Claude, through the Model Context Protocol, can:
Connect securely to your internal document repository (such as Confluence or Notion).
Retrieve relevant policies and training documents.
Compare them to public compliance frameworks (using its training knowledge).
Write a clear, company-specific summary.
Without MCP, the AI would have no safe way to access your internal files. With MCP, it can deliver precise, contextual answers — instantly and privately.
Privacy is at the heart of the Model Context Protocol.
When companies use AI, one of their biggest concerns is data leakage — the risk that sensitive information might be exposed to public systems. MCP prevents this by enforcing strong boundaries between the AI model and your data.

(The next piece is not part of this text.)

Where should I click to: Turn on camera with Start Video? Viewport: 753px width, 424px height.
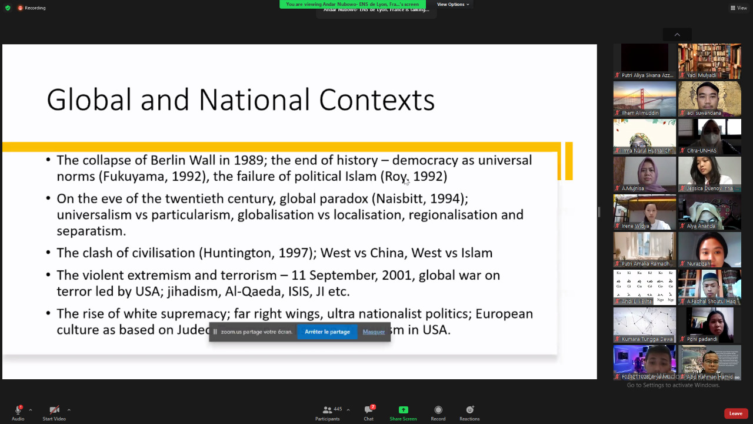click(54, 410)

The AI doesn’t “learn” from your company data in the sense of adding it to its general training.
It only “borrows” that data temporarily to answer your question.
The access can be monitored, limited, and revoked at any time.
For industries like accounting, finance, law, or healthcare, where data privacy is paramount, MCP provides the confidence that AI can operate safely within regulatory frameworks like GDPR, OAIC, or ISO 27001.
In short, MCP allows organisations to unlock AI’s full potential without compromising data integrity or compliance.
In the previous chapter, we explored Agentic AI — intelligent systems that don’t just think but also act.
MCP is the bridge that makes agency possible.
Without the Model Context Protocol, an AI agent could only generate text — it wouldn’t know how to reach your data or perform actions safely.
With MCP, the AI agent can:
Read your company data.
Understand context.
Perform authorised actions (like updating records or generating reports).
Stay within approved limits.
So if Agentic AI is the driver, MCP is the road network that allows it to move safely between systems.
More software providers are now adopting MCP or similar standards to allow seamless, secure AI integration.
Microsoft uses its own embedded connectors within Microsoft 365 (for Copilot).
Google is incorporating similar technology into Workspace and Gemini.
Anthropic and OpenAI are developing open MCP standards so that tools like Notion, Slack, Salesforce, and SAP can integrate easily.
The vision is a connected workplace where your AI can:
Read your emails (with consent).
Summarise a meeting transcript from Zoom.
Extract figures from Xero or SAP.
Draft a summary for your manager — all in one flow.
And because it’s all built on secure, auditable protocols, it’s safe for enterprise use.
At its core, MCP isn’t about giving AI more power — it’s about giving humans more control over how AI works with data.
Professionals can now collaborate with AI confidently, knowing:
It’s using the right information.
It’s respecting data boundaries.
It’s helping them work faster, not risk compliance.
In many ways, MCP represents a philosophical shift: from AI being a closed, mysterious “black box” to a transparent, governed collaborator that works within human-defined systems and values.
The Model Context Protocol may sound technical, but its purpose is profoundly practical: it lets AI understand your world safely.
It connects the intelligence of modern LLMs like ChatGPT and Claude with the structured data of enterprise systems — all while keeping privacy, accuracy, and security intact.
Without MCP, AI would remain clever but isolated.
With it, AI becomes a true digital colleague — one who can understand, reason, and act within your organisation’s data universe responsibly.
It’s the quiet foundation of the new AI-powered workplace — one where context, compliance, and capability finally come together.